> _RECORDS SHOWN_

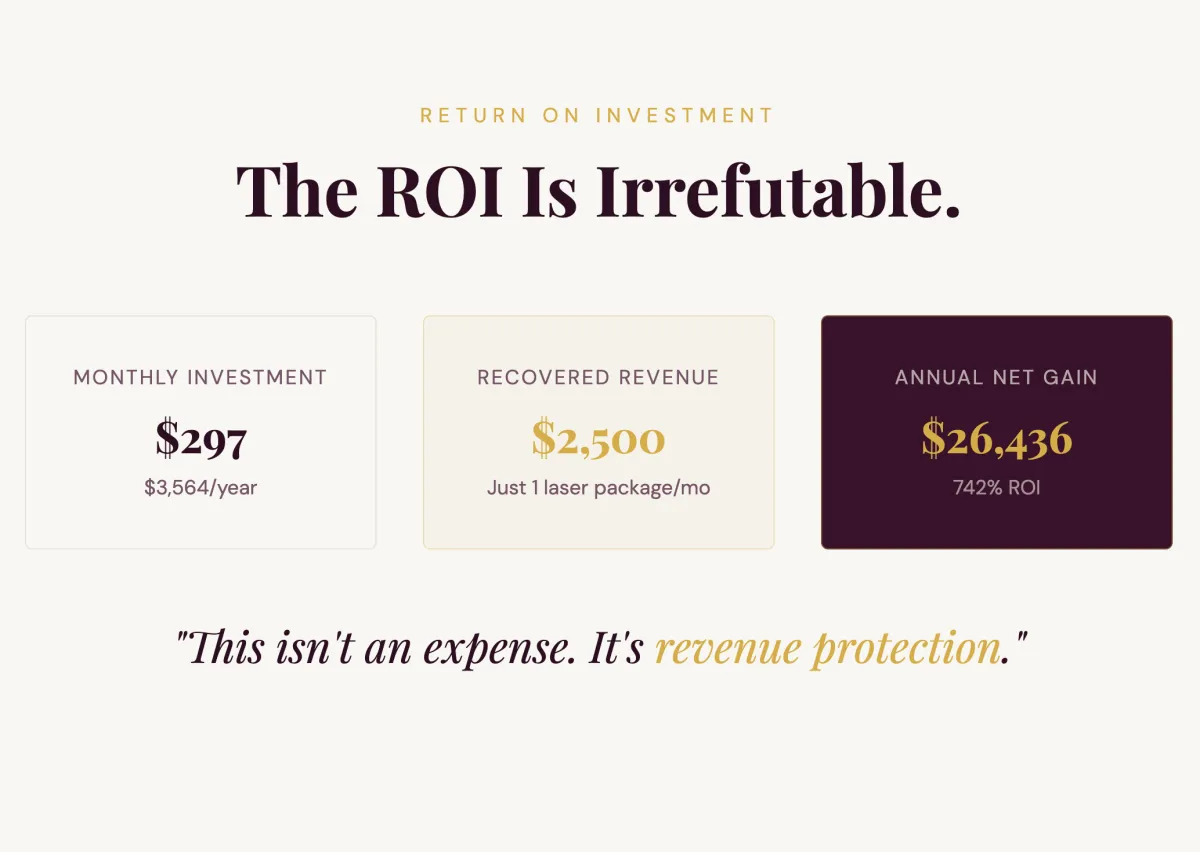The image size is (1200, 852).
Task: Select the 'The ROI Is Irrefutable.' heading
Action: 598,190
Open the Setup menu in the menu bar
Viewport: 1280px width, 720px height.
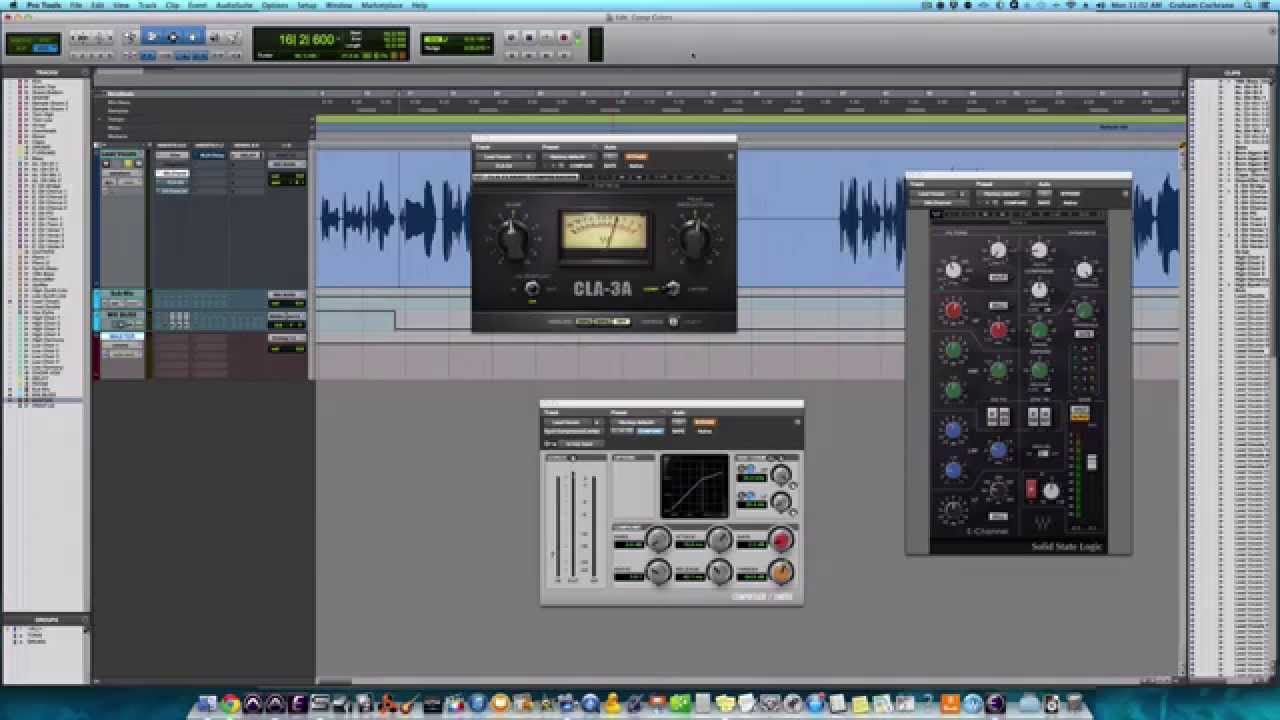tap(307, 5)
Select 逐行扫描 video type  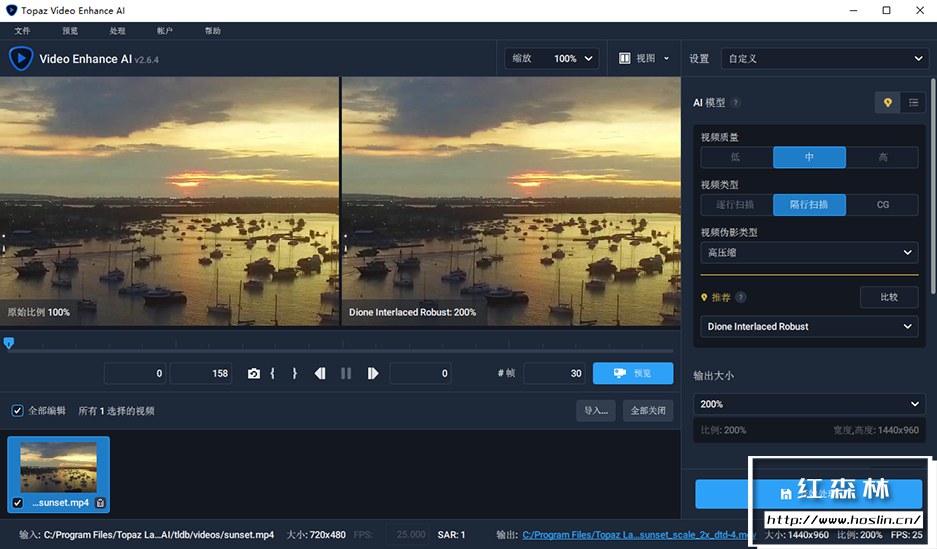point(736,205)
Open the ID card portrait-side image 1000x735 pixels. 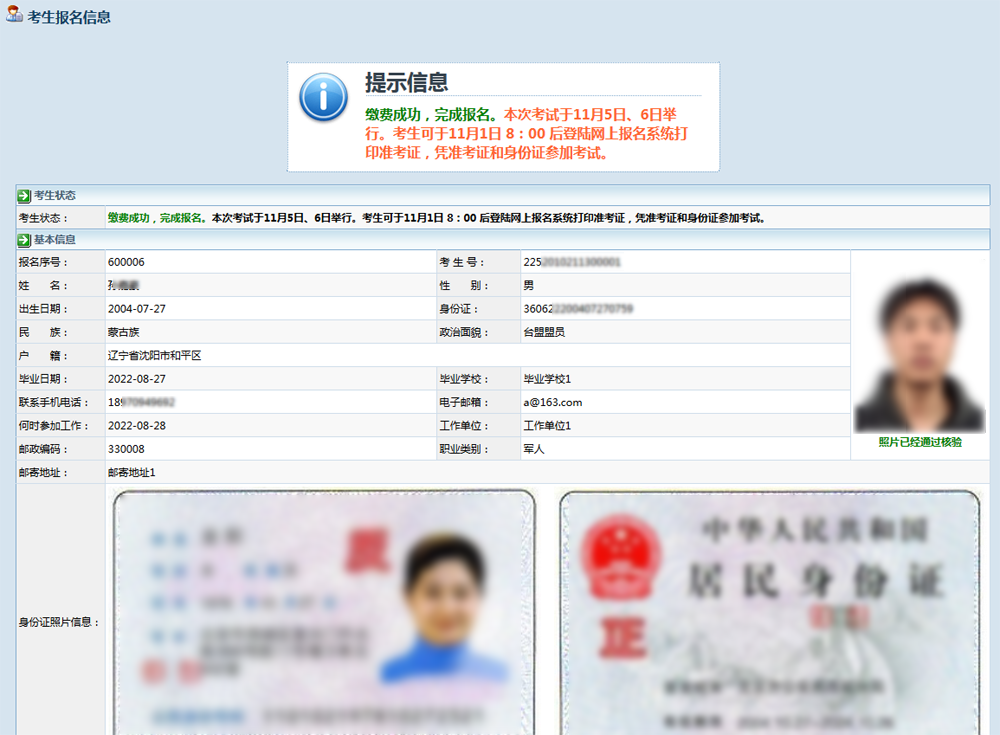[325, 610]
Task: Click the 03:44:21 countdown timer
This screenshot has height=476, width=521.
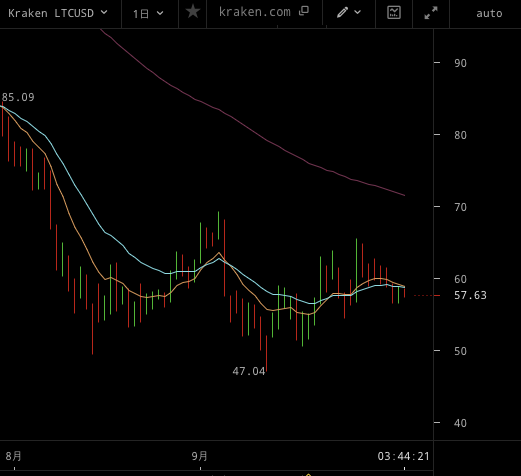Action: pos(403,456)
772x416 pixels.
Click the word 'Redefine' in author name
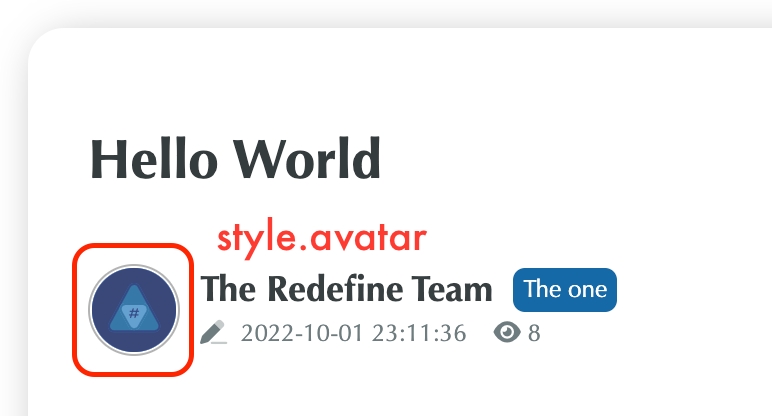tap(336, 289)
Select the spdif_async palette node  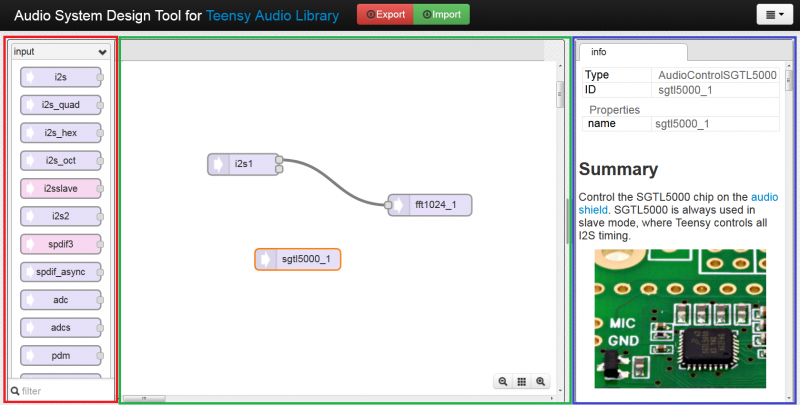click(x=61, y=271)
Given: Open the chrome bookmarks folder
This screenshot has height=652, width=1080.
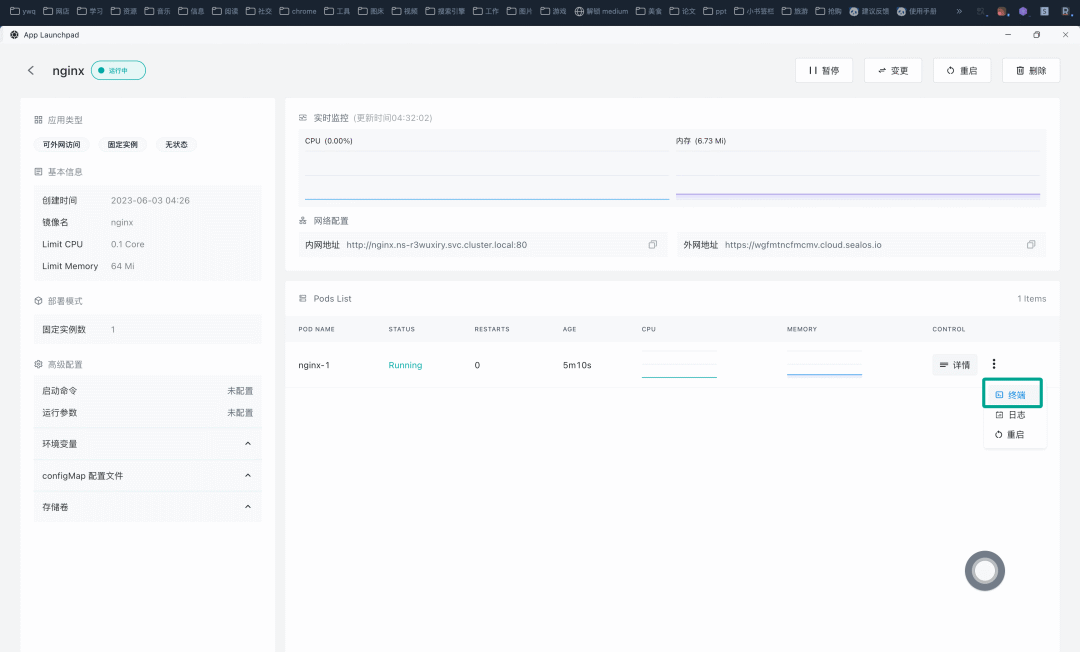Looking at the screenshot, I should coord(298,11).
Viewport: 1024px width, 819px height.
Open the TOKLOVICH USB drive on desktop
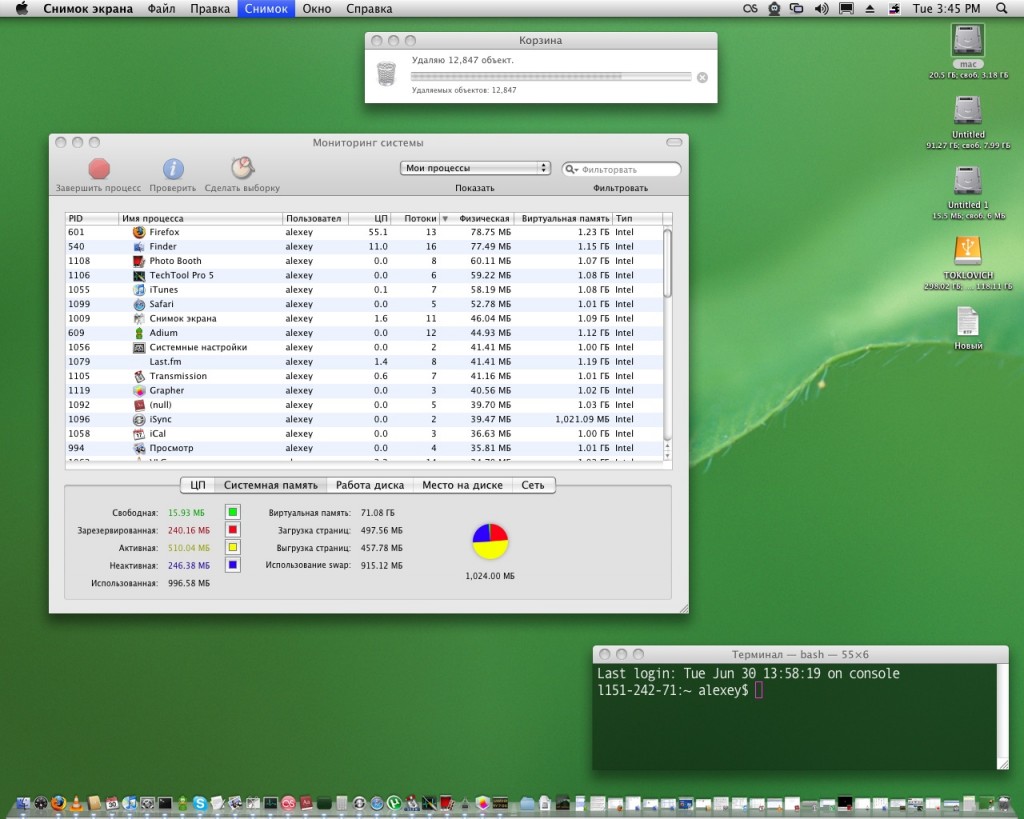[967, 252]
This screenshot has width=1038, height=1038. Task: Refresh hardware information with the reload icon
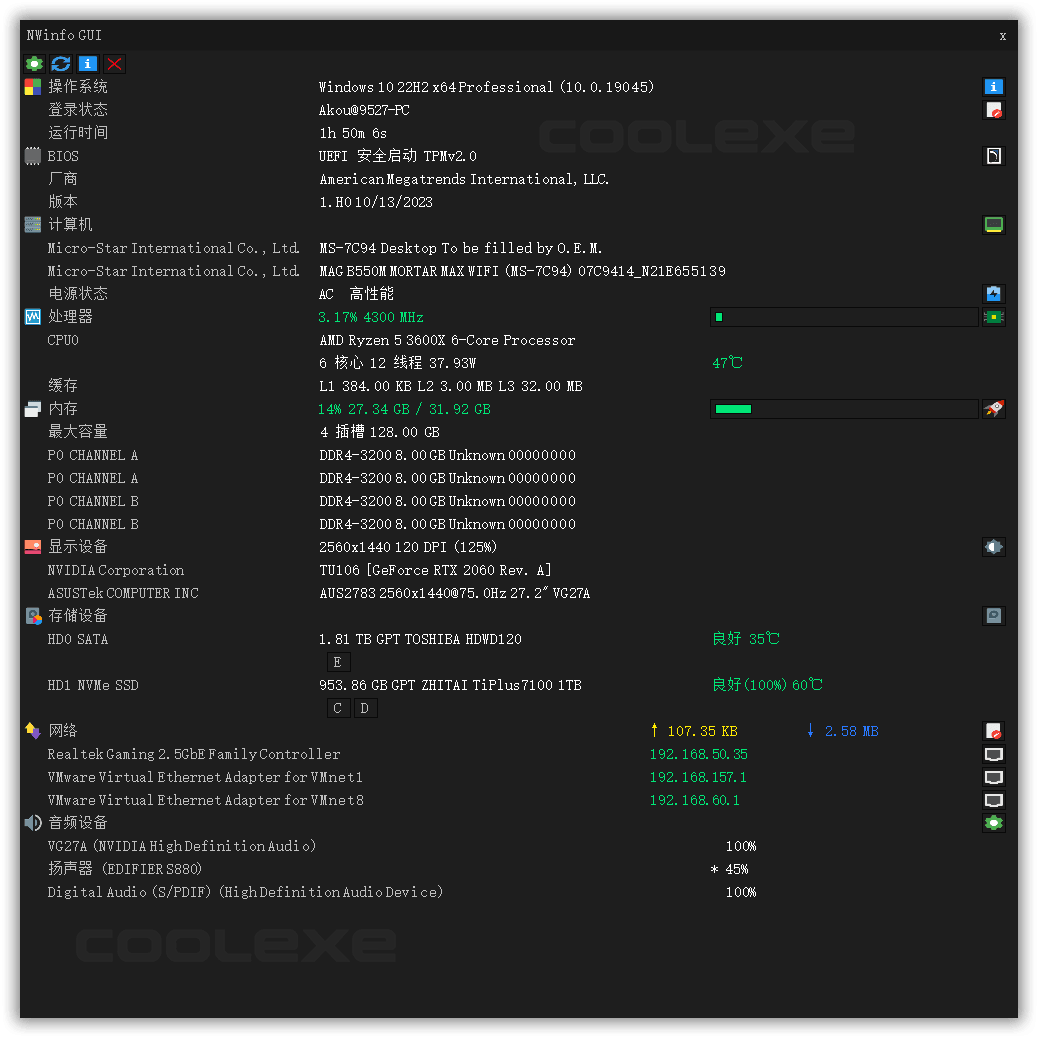point(60,63)
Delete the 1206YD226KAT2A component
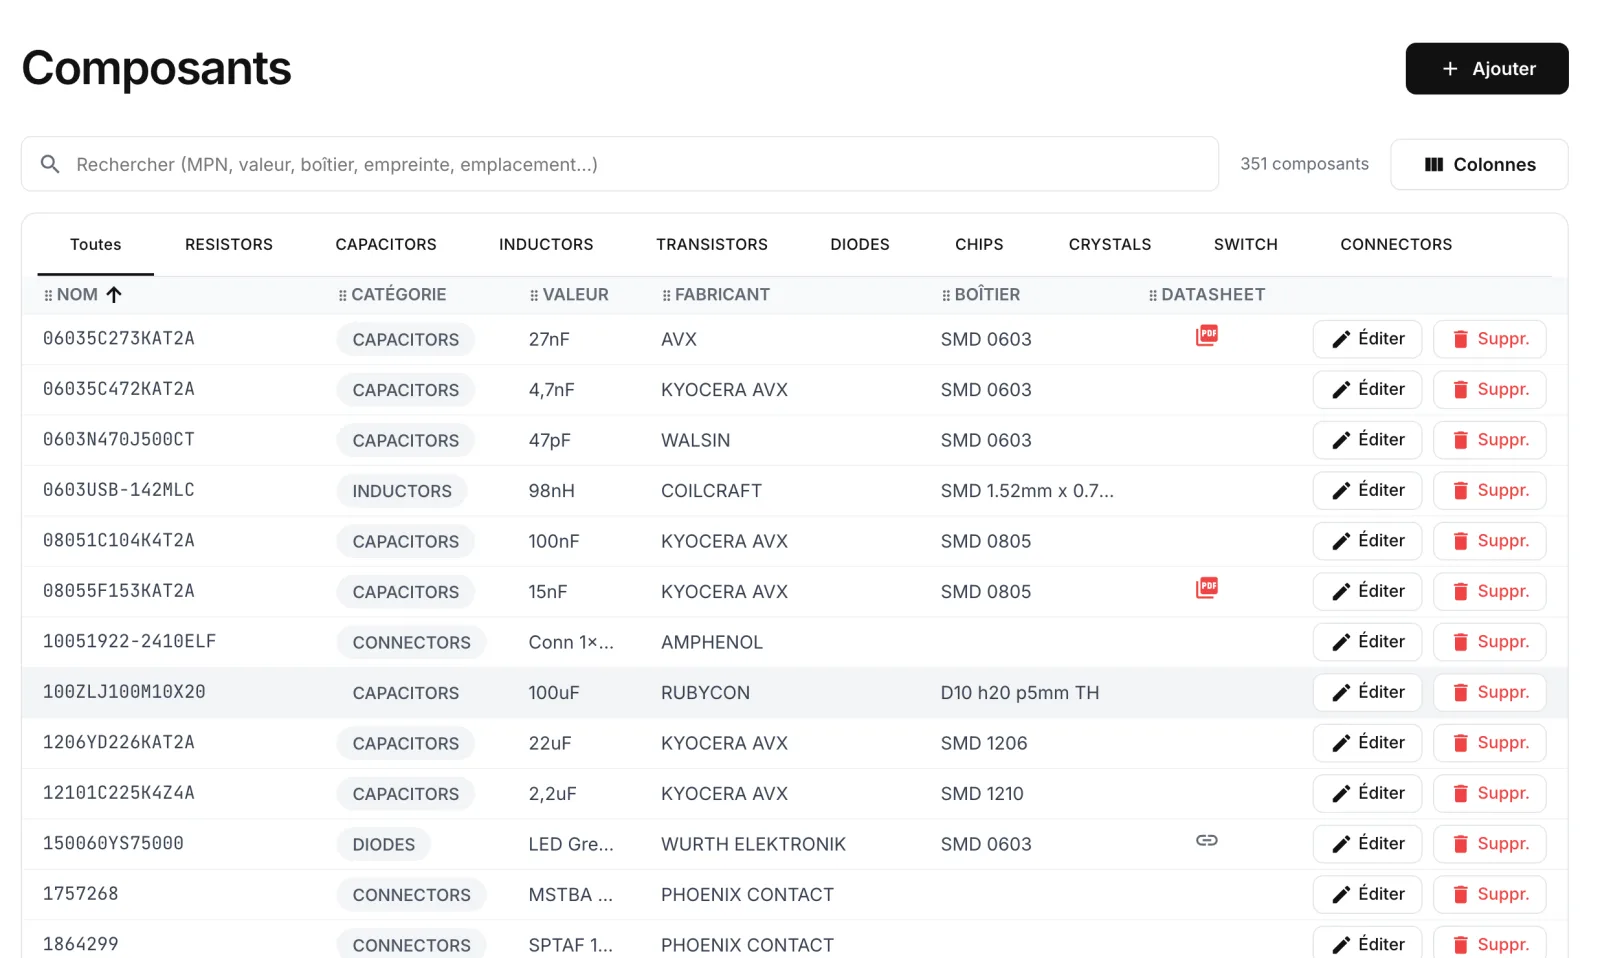The height and width of the screenshot is (958, 1600). (1490, 743)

> _DESCRIPTION OF THE TASK_
Keep the pictures out of your answer, which should be the lines from the one with "This screenshot has height=652, width=1080." through the final line of the data, copied exactly.

> _YOUR SOLUTION_
This screenshot has height=652, width=1080.
Looking at the screenshot, I should coord(298,11).
Viewport: 1024px width, 819px height.
Open the TOKLOVICH USB drive on desktop
[967, 252]
This screenshot has width=1038, height=1038. Task: Refresh hardware information with the reload icon
point(60,63)
Delete the 1206YD226KAT2A component
The height and width of the screenshot is (958, 1600). (1490, 743)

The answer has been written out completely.